A Rocío Cruz, con esperanza.
“Locamente enamorados al cabo de tantos años de complicidad estéril, gozaban
con el milagro de quererse tanto en la mesa como en la cama, y llegaron a ser
tan felices, que todavía cuando eran dos ancianos agotados seguían retozando
como conejitos y peleándose como gatos.”
Gabriel García Márquez, p. 354
Hay una frase que me ha marcado de por vida: “¡Carajo, se murieron los muertos!”. Por alguna extraña razón de los procesos psicológicos de información, la oigo constantemente rodeándome la cabeza, acribillándome los sentidos, llevándome a la distracción durante esos momentos de aburrimiento extremo.
¿Por qué se mueren los muertos? ¿Por qué no permanecen entre nosotros los que, si acaso por error, podemos considerarnos “vivos”? Las respuestas pueden salir de la obviedad más burda: los mató el olvido, o llegar hasta el extremo más delirante de Jacques Derrida: se desconstruyeron.
Pero vale decir el autor de semejante improperio: Gabriel García Márquez. Quienes saben de su existencia, podrán decir que tal afirmación es tan natural como las sustancias corporales verdes o las lluvias de flores amarillas en su narrativa.
“El Gabo”, como algunos comentaristas literarios suelen llamarle, se ha convertido, desde hace varios años (quizás desde los primeros 70) en el fenómeno literario latinoamericano por excelencia. Millones de ejemplares, millares de reseñas, infinitas referencias en Internet, canciones en su honor dan muestra de que es un autor, cuando menos, comentado en diversos parajes.
Quizás sea prudente mencionar la leyenda negra de que este autor es el que mantiene con vida a Editorial Diana. O llamar la atención sobre la cantidad de puestos en la calle que venden su amplísima bibliografía. Tal vez también sería importante señalar que hay quienes afirman haberlo visto vestido de over-all entre los pasillos de Gandhi de Miguel Ángel de Quevedo.
Otros más podrían ubicarlo como uno de los autores fundamentales del siglo XX.

* Datos almacenados:
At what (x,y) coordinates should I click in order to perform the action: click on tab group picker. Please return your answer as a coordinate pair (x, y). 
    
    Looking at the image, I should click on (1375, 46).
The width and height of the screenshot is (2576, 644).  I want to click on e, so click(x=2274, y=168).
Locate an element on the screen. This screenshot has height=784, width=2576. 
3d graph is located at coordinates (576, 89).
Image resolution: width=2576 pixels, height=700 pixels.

* Ejercicios propuestos:
a. Extrae del texto sobre García Márquez el fragmento que va desde "Quizás sea prudente" hasta "Ángel de Quevedo.", ambas partes incluidas.
b. Condensa en una lista el párrafo del texto sobre García Márquez que empieza con "Quizás sea prudente mencionar", sin perder sus datos principales.
El listado es material aparte y no forma parte del texto.

* Respuestas por ejercicio:
a.
Quizás sea prudente mencionar la leyenda negra de que este autor es el que mantiene con vida a Editorial Diana. O llamar la atención sobre la cantidad de puestos en la calle que venden su amplísima bibliografía. Tal vez también sería importante señalar que hay quienes afirman haberlo visto vestido de over-all entre los pasillos de Gandhi de Miguel Ángel de Quevedo.

b.
- Existe la leyenda negra de que este autor mantiene con vida a Editorial Diana.
- Muchos puestos en la calle venden su amplísima bibliografía.
- Hay quienes afirman haberlo visto vestido de over-all en los pasillos de Gandhi de Miguel Ángel de Quevedo.